Stored data entries:
──────────────────────────────

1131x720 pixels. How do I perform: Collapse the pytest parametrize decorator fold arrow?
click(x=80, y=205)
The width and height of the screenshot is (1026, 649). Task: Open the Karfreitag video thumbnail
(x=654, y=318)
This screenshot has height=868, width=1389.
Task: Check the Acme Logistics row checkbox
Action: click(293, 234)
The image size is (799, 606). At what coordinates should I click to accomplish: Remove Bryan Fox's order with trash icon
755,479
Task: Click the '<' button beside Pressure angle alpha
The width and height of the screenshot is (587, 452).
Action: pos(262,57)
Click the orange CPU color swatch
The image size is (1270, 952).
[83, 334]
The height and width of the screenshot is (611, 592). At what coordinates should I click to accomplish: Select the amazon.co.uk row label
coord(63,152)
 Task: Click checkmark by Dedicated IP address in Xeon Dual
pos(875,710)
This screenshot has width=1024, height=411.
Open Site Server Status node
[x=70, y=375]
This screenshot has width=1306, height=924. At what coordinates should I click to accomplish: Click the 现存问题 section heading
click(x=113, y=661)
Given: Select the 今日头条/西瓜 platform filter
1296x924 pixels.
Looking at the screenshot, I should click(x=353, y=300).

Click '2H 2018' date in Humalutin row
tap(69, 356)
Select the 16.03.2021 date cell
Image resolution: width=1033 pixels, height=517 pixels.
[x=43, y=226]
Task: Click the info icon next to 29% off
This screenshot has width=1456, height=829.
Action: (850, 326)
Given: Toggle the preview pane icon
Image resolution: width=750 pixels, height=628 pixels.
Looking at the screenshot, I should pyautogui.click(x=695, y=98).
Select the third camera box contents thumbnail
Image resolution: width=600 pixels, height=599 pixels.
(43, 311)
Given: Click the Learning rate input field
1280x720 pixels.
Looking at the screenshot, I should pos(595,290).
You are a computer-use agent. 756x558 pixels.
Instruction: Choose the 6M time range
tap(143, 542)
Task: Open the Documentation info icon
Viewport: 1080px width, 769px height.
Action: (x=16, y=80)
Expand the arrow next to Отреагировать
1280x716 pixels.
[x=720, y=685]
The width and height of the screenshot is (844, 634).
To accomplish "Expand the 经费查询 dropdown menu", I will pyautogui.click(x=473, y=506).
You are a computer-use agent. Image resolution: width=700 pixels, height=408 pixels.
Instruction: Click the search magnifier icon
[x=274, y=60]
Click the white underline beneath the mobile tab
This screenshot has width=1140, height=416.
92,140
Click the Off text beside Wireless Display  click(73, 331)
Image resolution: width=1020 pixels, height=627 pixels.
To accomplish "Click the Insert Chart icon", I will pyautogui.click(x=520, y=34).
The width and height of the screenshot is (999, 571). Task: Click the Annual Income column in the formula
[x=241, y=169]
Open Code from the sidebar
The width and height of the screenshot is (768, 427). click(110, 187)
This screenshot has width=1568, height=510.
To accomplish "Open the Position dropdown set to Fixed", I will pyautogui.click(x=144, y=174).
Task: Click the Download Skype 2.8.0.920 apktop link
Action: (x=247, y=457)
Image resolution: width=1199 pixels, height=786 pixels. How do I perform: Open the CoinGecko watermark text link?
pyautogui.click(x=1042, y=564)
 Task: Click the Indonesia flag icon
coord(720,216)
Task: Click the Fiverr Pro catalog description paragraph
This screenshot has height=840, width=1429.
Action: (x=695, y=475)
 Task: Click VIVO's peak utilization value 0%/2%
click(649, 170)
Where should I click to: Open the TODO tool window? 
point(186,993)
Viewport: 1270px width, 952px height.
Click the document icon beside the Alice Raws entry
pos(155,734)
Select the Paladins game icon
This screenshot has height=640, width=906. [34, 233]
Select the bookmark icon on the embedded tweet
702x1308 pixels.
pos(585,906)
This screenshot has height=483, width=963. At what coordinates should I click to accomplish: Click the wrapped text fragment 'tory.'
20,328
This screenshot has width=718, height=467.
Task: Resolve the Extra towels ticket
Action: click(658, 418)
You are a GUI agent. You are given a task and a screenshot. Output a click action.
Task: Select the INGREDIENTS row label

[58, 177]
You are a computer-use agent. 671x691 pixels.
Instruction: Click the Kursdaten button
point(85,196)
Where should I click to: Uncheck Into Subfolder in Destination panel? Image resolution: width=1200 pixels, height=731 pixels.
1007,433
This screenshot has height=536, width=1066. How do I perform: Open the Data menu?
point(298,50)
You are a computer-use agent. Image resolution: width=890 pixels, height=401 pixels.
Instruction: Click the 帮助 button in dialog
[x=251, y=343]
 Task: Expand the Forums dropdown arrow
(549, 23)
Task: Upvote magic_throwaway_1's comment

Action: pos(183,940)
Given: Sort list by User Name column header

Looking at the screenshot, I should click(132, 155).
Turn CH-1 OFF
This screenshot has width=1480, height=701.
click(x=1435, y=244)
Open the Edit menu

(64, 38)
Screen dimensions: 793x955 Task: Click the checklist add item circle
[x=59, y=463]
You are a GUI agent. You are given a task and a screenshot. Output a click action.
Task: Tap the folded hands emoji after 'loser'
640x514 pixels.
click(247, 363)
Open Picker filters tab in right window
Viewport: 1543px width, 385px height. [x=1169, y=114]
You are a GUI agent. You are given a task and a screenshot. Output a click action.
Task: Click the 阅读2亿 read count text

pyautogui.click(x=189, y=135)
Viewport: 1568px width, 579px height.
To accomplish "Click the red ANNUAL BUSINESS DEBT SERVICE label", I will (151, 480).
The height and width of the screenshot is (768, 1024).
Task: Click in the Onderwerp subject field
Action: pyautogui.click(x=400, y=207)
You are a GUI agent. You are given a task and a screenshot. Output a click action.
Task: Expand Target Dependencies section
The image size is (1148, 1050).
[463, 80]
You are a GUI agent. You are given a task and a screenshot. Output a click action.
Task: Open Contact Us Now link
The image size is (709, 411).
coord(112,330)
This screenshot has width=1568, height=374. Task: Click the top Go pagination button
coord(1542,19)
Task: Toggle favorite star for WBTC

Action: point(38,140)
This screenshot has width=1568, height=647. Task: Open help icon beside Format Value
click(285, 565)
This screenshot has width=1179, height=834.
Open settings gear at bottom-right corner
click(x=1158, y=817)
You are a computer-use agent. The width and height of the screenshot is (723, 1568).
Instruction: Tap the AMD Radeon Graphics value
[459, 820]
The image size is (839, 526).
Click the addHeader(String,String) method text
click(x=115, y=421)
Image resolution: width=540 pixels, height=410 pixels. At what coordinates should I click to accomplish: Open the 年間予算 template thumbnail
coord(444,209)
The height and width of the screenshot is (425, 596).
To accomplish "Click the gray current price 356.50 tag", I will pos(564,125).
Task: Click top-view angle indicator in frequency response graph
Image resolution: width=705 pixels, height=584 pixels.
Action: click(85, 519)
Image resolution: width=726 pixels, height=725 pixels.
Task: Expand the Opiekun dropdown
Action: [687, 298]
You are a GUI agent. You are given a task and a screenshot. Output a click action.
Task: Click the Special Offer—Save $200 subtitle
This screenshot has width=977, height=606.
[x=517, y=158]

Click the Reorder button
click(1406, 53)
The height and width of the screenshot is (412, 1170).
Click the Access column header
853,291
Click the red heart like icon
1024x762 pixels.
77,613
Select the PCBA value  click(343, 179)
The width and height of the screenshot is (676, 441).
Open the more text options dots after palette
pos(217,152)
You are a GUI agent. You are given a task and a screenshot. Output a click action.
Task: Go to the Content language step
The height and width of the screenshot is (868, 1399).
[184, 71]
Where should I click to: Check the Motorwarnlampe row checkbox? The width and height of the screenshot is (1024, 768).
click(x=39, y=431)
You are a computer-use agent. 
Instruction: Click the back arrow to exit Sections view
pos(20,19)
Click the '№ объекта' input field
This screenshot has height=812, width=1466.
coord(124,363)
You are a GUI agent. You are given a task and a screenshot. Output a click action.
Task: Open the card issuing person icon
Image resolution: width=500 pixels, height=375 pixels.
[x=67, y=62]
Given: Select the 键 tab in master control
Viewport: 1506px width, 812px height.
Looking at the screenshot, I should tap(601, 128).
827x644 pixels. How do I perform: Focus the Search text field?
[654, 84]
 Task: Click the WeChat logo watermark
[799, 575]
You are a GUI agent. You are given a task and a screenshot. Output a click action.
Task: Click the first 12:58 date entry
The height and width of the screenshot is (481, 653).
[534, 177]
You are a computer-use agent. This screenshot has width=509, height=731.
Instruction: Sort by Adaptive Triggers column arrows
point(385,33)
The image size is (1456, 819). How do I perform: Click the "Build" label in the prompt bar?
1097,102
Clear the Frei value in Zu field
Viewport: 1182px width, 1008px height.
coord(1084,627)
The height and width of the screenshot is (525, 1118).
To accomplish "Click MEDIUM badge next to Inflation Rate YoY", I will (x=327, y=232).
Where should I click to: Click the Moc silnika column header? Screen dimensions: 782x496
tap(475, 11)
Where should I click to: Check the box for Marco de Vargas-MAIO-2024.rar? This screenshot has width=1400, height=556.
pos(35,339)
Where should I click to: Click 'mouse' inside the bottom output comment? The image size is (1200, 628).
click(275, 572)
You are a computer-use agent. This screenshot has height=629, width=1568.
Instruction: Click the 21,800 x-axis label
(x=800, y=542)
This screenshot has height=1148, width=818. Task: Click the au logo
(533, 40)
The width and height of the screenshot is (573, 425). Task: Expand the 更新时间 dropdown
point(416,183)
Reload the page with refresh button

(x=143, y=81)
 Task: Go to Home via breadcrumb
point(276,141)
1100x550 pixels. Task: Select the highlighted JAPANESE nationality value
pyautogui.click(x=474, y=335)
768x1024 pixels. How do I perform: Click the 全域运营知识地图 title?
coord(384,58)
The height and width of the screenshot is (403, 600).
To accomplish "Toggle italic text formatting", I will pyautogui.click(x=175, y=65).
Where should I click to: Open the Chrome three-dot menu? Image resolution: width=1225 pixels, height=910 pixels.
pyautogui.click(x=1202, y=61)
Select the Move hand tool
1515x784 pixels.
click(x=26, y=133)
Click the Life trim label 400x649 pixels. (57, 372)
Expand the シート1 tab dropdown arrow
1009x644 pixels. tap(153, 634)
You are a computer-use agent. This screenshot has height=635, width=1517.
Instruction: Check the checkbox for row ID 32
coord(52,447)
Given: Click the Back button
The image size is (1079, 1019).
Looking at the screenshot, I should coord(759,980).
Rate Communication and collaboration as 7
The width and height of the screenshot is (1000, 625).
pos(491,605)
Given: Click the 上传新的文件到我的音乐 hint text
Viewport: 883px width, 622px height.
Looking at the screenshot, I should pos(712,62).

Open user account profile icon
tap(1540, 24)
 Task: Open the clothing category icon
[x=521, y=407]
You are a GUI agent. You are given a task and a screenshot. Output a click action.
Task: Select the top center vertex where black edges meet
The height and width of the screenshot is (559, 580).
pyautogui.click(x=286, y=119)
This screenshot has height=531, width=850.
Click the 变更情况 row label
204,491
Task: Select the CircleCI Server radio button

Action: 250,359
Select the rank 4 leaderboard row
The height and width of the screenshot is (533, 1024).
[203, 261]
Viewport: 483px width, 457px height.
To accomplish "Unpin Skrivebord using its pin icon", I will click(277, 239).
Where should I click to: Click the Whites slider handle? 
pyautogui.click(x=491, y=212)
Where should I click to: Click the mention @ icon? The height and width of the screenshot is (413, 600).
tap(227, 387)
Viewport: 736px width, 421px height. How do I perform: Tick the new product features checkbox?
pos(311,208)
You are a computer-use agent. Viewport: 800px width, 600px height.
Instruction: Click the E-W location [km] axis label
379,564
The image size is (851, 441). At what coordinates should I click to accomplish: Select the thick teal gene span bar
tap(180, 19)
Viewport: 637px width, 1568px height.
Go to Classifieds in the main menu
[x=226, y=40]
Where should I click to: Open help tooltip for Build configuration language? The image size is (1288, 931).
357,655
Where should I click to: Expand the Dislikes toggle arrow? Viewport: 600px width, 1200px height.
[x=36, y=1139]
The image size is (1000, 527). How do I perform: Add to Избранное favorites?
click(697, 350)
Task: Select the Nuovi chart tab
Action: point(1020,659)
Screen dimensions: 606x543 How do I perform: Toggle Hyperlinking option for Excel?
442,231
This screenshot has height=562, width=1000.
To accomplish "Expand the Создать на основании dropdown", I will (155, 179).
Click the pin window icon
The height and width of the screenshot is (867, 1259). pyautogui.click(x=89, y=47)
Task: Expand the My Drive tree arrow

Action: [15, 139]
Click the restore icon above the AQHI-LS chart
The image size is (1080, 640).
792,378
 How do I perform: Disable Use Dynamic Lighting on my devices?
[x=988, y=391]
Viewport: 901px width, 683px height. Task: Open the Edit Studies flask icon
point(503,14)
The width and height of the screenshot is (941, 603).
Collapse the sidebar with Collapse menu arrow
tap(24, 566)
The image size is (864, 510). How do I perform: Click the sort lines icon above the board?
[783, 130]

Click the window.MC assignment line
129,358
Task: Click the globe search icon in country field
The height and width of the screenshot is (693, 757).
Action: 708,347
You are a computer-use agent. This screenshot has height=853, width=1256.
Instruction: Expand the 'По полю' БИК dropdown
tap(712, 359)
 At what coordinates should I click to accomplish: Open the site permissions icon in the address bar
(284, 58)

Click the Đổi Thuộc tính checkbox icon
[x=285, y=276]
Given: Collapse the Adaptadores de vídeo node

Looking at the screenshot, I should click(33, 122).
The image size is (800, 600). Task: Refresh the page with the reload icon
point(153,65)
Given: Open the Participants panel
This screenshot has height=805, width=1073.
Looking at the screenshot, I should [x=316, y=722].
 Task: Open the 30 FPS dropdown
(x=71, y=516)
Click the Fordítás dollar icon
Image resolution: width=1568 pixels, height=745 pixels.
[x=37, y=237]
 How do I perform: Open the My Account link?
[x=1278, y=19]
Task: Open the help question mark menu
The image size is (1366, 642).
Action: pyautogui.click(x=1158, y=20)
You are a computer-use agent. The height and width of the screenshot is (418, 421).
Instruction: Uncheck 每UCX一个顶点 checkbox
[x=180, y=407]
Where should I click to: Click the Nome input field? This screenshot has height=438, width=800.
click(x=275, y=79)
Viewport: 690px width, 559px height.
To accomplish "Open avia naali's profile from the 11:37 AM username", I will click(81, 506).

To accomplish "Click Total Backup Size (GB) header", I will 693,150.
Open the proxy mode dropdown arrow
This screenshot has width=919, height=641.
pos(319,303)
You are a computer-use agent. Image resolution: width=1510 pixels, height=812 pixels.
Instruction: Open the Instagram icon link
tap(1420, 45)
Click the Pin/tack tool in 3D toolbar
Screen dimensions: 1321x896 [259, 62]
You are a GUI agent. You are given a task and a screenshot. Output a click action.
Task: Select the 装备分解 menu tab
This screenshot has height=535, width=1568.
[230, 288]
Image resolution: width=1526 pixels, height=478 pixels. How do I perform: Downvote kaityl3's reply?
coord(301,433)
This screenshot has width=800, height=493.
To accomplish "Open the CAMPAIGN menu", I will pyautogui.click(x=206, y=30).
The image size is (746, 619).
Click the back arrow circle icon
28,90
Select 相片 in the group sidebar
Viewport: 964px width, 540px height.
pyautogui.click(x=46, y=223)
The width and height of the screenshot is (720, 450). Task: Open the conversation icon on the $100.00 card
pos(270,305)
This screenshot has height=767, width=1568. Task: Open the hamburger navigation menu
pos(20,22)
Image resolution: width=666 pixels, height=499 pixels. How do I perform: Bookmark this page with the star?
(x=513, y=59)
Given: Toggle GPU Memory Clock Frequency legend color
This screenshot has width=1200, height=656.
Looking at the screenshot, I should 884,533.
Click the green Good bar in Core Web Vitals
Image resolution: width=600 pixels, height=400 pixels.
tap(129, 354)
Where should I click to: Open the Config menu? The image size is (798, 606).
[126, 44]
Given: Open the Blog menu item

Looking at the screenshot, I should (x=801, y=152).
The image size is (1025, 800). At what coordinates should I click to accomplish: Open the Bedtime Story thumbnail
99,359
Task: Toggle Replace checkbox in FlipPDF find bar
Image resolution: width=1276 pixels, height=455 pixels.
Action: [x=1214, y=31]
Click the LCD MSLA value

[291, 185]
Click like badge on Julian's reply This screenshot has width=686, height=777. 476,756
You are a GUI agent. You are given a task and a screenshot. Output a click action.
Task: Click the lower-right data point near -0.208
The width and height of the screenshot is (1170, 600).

──────────────────────────────

If a line holds the string "badge", it counts; please state how many such lines there are in the data, with nothing more.

2